James: DINA project working on services for cleaning collection data (like biovel) using open refine. Good to have a video conference with them to look at approaches.

  • James: Question for Tianhong or Paul: What fungal services/references are we currently using?

Kepler Kuration was using IF webservces (CABI: likely an old copy...) See line 303 in http://sourceforge.net/p/filteredpush/svn/HEAD/tree/trunk/FP-Tools/FP-CurationServices/src/main/java/fp/services/IndexFungorumService.java

http://www.indexfungorum.org/IXFWebService/Fungus.asmx?op=NameSearch

Non-Tech

  • Meeting With AnnoSys
    • Planning call

Bob: Scheduled for this Thursday 10 am est Expect to be in tomorrow(?) and thursday. Will have some web pages up. James: Will be able to join in.

Bob will circulate the proposed agenda again - point of call is developing an agenda for their visit. A few technical points, plan for JSON-LD, OAD extensions to OA. Things that we need to make sure we get to during their vist.

Paul: Add travel to the agenda for the call.

    • Logistics

Paul: Travel seems to be in train. Not sure about accomodations. We can make sure we know where everything is on the call tomorrow.

  • Publications
    • Paul/James: Collection Objects

James: Some more work over last week. Need one more chunk of time to focus. Want to get this one done.
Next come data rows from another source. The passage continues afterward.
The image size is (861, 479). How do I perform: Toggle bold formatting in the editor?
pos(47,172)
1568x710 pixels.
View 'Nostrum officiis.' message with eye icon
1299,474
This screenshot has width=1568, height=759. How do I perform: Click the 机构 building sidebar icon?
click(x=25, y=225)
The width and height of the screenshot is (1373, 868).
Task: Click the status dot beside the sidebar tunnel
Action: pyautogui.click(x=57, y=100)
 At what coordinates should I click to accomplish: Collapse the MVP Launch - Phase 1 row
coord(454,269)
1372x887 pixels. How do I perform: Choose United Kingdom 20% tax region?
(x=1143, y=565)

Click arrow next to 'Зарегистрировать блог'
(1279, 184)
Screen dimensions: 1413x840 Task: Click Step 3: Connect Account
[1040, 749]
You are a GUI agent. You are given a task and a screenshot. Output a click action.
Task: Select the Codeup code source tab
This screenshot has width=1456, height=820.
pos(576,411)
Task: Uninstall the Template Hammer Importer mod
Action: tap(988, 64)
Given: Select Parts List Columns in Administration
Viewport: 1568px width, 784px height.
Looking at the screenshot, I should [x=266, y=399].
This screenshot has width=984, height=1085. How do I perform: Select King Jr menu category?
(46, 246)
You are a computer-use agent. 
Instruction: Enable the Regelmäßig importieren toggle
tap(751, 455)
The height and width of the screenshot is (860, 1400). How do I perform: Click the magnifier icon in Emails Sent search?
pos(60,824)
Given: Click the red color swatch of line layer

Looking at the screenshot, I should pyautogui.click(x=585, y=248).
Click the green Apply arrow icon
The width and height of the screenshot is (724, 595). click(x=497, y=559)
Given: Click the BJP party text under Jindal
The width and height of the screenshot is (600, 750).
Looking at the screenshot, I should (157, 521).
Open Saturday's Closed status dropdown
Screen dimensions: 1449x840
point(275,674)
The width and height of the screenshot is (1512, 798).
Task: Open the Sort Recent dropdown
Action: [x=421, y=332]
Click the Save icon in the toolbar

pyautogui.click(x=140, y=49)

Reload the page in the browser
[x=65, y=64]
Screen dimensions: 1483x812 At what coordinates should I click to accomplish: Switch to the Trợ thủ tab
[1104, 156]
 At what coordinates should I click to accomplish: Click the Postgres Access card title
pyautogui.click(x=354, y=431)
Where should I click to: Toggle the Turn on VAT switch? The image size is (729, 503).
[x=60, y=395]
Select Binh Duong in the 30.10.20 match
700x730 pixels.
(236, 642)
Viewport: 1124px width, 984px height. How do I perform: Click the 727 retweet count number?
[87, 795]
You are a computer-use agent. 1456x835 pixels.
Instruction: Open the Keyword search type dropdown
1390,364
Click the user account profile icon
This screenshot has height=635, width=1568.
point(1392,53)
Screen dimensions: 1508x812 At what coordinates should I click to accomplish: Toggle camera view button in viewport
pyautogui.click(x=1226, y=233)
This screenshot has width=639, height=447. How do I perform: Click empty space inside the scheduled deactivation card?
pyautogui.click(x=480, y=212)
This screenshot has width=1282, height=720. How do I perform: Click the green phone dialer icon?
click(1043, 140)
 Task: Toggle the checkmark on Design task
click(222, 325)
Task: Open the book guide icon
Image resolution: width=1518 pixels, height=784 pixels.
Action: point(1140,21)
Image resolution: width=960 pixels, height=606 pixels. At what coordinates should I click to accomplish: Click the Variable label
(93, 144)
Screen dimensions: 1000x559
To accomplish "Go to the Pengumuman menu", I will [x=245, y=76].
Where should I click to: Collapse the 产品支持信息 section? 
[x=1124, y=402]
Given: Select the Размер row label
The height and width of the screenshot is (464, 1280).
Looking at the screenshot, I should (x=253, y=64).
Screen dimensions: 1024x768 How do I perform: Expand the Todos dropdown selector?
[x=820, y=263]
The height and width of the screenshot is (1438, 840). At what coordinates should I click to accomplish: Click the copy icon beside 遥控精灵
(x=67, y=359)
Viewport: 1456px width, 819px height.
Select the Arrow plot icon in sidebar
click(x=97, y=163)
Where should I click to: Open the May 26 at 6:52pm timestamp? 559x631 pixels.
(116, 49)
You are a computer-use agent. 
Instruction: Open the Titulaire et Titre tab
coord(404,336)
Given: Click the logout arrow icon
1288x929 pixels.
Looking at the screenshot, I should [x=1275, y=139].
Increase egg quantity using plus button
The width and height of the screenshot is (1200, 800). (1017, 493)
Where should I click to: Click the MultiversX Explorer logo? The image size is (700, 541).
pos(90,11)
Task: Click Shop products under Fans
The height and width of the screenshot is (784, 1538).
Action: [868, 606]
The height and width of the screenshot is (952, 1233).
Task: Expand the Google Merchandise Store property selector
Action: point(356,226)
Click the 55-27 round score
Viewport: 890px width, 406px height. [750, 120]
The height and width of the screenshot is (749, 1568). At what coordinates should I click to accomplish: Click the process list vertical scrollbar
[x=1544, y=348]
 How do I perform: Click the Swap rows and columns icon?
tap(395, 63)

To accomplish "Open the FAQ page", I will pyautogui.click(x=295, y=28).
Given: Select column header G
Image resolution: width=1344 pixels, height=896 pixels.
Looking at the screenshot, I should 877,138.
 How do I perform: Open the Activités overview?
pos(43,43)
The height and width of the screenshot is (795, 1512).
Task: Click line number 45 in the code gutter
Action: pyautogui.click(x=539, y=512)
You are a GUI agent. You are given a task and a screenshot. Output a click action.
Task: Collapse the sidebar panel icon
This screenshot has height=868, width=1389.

    • Paul/Bob/David: QC Reports

Paul: Started on outline, circulated to David, he'll get to Bob.

    • Bob: Refactoring Dup finding cluster analysis
      • Bob: Access to larger scale infrastructure

Bob: No news.

    • Bob: List of additional topics

Nothing further yet.

  • Schedule: Next call Next week, then two weeks after that?

Paul: Call next week?

James: We regularly run over our time for Kurator.

Bob: Lots of interfering activity with calls over much of March on Tuesdays (after the first week).

Paul: Let's plan on this call next week, and then work from there.

Tech

  • Annotation Processor

No progress yet, on for next week.

  • State of Deployments

David: Everything on FP2 and FP3 is up to date and at stable build of client helper and access point. Added icinga monitoring of more of the services, need to monitor activemq still (can also use this to monitor messaging activity in its web console)

Paul: Tag of build?

David: Will tag this build.

    • FP2.acis
      • Status of InvertEBase setup
    • FP3.acis

David: Need to do more testing of client helper under configuration for hitting multiple endpoints.

      • State for harvest for NEVP

David: Views needs to be updated, OAI-PMH provider is running, script should be able to harvest from there. Need to check mulgara harvester, filesystem based harvester script, etc, to make sure that we get what we expect (for the taxon tree into mulgara and the occurrence data into mongo).

  • Morphbank integration

David: Sent mail to Greg two weeks ago, haven't heard back yet.

James: Saw Greg last week, he says the prelimiary work is done, just get back in touch.

David: Will send another email, cc James.

  • Agenda items for Thursday Tech Call:
  1. Examination of response back from Scott Bundy on the NMSU result set: records NMSU 1018061, 1018062, and 1018063. Date validation odd?
  2. Error handling in workflows - observation that we can't just run the workflow on the full SCAN data set.